Published on July 29, 2020
Derek Sienko, BSW. RRP
The research indicates that complex post-traumatic stress disorder (CPTSD) should be viewed as individual condition from post-traumatic stress disorder (PTSD).
The most current Diagnostic and Statistical Manual of Mental Disorders (DSM–5) does not identify CPTSD as its own sperate condition. However, the 11th revision to the World Health Organization’s International Classification of Diseases identifies the CPTSD and PTSD as sibling’ disorders, both derived from the parent category of traumatic stress disorder.

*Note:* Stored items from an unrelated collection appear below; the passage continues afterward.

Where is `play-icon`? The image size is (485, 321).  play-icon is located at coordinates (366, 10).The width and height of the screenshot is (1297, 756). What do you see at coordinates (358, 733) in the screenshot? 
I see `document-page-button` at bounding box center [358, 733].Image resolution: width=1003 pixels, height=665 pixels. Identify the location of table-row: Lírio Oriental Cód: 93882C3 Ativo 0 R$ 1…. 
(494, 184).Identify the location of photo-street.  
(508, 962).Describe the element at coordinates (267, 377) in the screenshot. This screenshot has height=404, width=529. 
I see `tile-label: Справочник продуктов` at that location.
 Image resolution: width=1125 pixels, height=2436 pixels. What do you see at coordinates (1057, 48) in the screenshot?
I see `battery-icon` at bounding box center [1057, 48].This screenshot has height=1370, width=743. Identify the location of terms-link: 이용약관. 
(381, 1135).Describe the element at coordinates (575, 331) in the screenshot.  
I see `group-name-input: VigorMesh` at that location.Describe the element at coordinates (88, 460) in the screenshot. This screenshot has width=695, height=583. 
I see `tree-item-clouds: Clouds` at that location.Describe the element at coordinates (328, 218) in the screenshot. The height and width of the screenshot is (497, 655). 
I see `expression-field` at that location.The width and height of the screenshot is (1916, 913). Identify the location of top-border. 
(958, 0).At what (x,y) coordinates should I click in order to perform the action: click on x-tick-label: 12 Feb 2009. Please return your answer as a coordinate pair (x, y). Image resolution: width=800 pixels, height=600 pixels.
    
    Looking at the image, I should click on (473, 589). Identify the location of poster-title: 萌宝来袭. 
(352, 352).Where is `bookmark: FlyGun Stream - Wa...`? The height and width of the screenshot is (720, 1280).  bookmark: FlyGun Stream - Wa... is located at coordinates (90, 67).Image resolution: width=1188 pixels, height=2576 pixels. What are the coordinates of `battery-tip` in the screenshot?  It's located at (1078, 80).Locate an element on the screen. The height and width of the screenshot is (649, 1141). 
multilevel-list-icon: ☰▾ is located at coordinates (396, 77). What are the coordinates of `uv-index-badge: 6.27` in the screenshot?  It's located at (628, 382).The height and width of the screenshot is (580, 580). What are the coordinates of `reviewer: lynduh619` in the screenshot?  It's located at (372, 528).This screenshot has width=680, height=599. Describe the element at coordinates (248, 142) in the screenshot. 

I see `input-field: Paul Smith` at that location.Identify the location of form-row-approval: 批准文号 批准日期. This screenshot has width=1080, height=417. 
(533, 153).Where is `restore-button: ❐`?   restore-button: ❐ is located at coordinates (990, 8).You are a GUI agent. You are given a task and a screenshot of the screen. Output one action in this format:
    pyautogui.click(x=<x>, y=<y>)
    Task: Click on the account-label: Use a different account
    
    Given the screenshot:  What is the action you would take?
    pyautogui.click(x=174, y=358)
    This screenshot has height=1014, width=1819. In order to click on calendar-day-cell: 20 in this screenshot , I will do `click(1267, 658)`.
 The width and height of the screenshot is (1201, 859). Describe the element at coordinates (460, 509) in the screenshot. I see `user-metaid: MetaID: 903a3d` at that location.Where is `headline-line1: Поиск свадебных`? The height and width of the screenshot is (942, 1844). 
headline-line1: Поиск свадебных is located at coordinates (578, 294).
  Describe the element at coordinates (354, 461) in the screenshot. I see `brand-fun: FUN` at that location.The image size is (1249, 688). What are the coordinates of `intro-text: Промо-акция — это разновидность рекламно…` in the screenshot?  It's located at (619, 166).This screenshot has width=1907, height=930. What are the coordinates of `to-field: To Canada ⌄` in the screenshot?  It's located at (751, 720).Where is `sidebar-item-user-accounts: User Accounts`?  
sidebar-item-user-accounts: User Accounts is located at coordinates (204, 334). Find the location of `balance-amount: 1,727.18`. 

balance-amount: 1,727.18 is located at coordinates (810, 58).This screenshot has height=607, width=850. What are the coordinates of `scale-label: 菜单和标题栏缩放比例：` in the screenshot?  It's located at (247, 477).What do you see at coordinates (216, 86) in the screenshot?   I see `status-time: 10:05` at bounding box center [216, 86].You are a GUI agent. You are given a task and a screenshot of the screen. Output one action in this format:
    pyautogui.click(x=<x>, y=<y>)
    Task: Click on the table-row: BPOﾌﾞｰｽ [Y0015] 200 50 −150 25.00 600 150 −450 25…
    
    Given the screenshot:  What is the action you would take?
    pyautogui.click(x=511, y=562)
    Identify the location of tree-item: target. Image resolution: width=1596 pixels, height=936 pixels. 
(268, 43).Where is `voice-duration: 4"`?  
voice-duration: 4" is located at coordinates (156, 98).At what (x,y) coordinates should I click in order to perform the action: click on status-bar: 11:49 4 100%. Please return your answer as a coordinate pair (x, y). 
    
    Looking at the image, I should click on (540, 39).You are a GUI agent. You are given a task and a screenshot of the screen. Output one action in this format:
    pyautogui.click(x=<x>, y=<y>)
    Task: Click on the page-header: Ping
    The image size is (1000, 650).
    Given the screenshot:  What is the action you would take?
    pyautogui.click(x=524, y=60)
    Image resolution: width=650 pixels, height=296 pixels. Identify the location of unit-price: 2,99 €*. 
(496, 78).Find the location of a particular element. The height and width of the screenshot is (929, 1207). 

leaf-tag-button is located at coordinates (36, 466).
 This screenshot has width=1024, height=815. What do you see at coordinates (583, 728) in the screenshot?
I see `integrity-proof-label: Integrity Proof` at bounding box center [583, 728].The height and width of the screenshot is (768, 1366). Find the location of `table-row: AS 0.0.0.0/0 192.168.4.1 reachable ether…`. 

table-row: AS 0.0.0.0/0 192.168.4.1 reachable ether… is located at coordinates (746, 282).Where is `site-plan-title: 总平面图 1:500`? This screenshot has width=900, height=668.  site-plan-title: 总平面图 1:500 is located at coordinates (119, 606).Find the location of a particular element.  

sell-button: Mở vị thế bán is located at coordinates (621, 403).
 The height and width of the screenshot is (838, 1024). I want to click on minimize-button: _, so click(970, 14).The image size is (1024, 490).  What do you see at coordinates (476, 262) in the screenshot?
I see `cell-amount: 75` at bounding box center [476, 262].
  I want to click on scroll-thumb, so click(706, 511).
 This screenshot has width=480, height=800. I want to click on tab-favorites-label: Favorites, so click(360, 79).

Some research suggests that the distinction between the two conditions may help provide individuals with more effective and efficient care. Individuals with CPTSD may require a longer course of treatment, addressing more severe functional impairments.
PTSD is a typically defined as a disorder that can occur when an individual has experienced or witnessed a traumatic event such as but not limited to; a natural disaster, a serious accident, a terrorist act, war/combat, rape or other violent personal assault. CPTSD was originally recognized as a consequence of trauma that is prolonged in duration or chronic and occurs in early life. The condition has now been expanded to include other types of catastrophic, damaging events occurring in childhood and/or adulthood which are sustained, repeated, or include multiple forms of trauma exposure where escape is not possible. These may include but are not limited to ongoing war, refugee status, human trafficking, prostitution, chronic illness, childhood abuse, domestic violence, genocide, or torture.
PTSD is comprised of three symptom clusters including (1) re-experiencing of the trauma in the here and now, (2) avoidance of traumatic reminders and (3) a persistent sense of current threat that is manifested by exaggerated startle and hypervigilance. CPTSD includes the three PTSD clusters and three additional clusters that reflect ‘disturbances in self-organization’ (DSO); (1) affect dysregulation, (2) negative self-concept and (3) disturbances in relationships reflecting loss of emotional, psychological and social resources under conditions of prolonged adversity. Although, CPTSD can have the same core symptoms as PTSD it also has high levels of depression, psychological distress, dissociation, and substance misuse.
The above-mentioned differences may have an impact on the course of treatment provided to individuals. It has been recommended by some professionals that trauma focused treatment should be phase based in the application for CPTSD symptoms. It is also proposed that a longer treatment time may be effective in the treatment of CPTSD to help address a greater number of issues and the more severe functional impairments. Whereas, there is substantial evidence that suggests that PTSD can be resolved in short term (9-12 weeks) trauma focused interventions.
Based one the literature review and clinical outcomes of clients who attended our Traumatic Stress Recovery Program, most individuals had high levels of depression, psychological distress, and dissociation. An 11-week holistic and client focused trauma intervention including clients’ commitment to treatment provides successful and sustainable outcomes. Individuals who are not fully engage and or who have not resolved their addiction and or substance use frequently struggle regaining their psychological equilibrium.